Once upon a time, when people wanted to compare the standard deviations of two samples, they had two handy tests available, the F-test and Levene's test.
Statistical lore has it that the F-test is so named because it so frequently fails you.1 Although the F-test is suitable for data that are normally distributed, its sensitivity to departures from normality limits when and where it can be used.
Levene’s test was developed as an antidote to the F-test's extreme sensitivity to nonnormality. However, Levene's test is sometimes accompanied by a troubling side effect: paradoxical dissociations. To see what I mean, take a look at these results from an actual test of 2 standard deviations that I actually ran using actual data that I actually made up:
Nothing surprising so far. The ratio of the standard deviations from samples 1 and 2 (s1/s2) is 1.414 / 1.575 = 0.898. This ratio is our best "point estimate" for the ratio of the standard deviations from populations 1 and 2 (Ps1/Ps2).

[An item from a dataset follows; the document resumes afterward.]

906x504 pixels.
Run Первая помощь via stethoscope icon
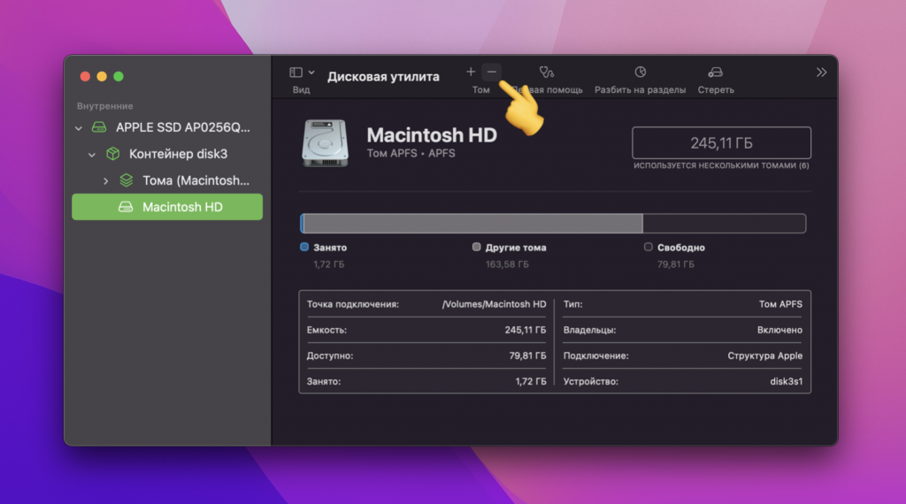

Note that the ratio is less than 1, which suggests that Ps2 is greater than Ps1.
Now, let's have a look at the confidence interval (CI) for the population ratio. The CI gives us a range of likely values for the ratio of Ps1/Ps2. The CI below labeled "Continuous" is the one calculated using Levene's method:
What in Gauss' name is going on here?!? The range of likely values for Ps1/Ps2—1.046 to 1.566—doesn't include the point estimate of 0.898?!? In fact, the CI suggests that Ps1/Ps2 is greater than 1. Which suggests that Ps1 is actually greater than Ps2.

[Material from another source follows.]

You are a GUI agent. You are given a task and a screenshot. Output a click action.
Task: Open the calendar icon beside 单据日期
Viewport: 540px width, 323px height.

But the point estimate suggests the exact opposite! Which suggests that something odd is going on here. Or that I might be losing my mind (which wouldn't be that odd). Or both.
As it turns out, the very elements that make Levene's test robust to departures from normality also leave the test susceptible to paradoxical dissociations like this one. You see, Levene's test isn't actually based on the standard deviation. Instead, the test is based on a statistic called the mean absolute deviation from the median, or MADM. The MADM is much less affected by nonnormality and outliers than is the standard deviation. And even though the MADM and the standard deviation of a sample can be very different, the ratio of MADM1/MADM2 is nevertheless a good approximation for the ratio of Ps1/Ps2.
However, in extreme cases, outliers can affect the sample standard deviations so much that s1/s2 can fall completely outside of Levene's CI. And that's when you're left with an awkward and confusing case of paradoxical dissociation.
Fortunately (and this may be the first and last time that you'll ever hear this next phrase), our statisticians have made things a lot less awkward. One of the brave folks in Minitab's R&D department toiled against all odds, and at considerable personal peril to solve this enigma. The result, which has been incorporated into Minitab, is an effective, elegant, and non-enigmatic test that we call Bonett's test.
Like Levene's test, Bonett's test can be used with nonnormal data. But unlike Levene's test, Bonett's test is actually based on the actual standard deviations of the actual samples. Which means that Bonett's test is not subject to the same awkward and confusing paradoxical dissociations that can accompany Levene's test. And I don't know about you, but I try to avoid paradoxical dissociations whenever I can. (Especially as I get older, ... I just don't bounce back the way I used to.)
When you compare two standard deviations in Minitab, you get a handy graphical report that quickly and clearly summarizes the results of your test, including the point estimate and the CI from Bonett's test. Which means no more awkward and confusing paradoxical dissociations.
1 So, that bit about the name of the F-test—I kind of made that up. Fortunately, there is a better source of information for the genuinely curious. Our white paper, Bonett's Method, includes all kinds of details about these tests and comparisons between the CIs calculated with each. Enjoy.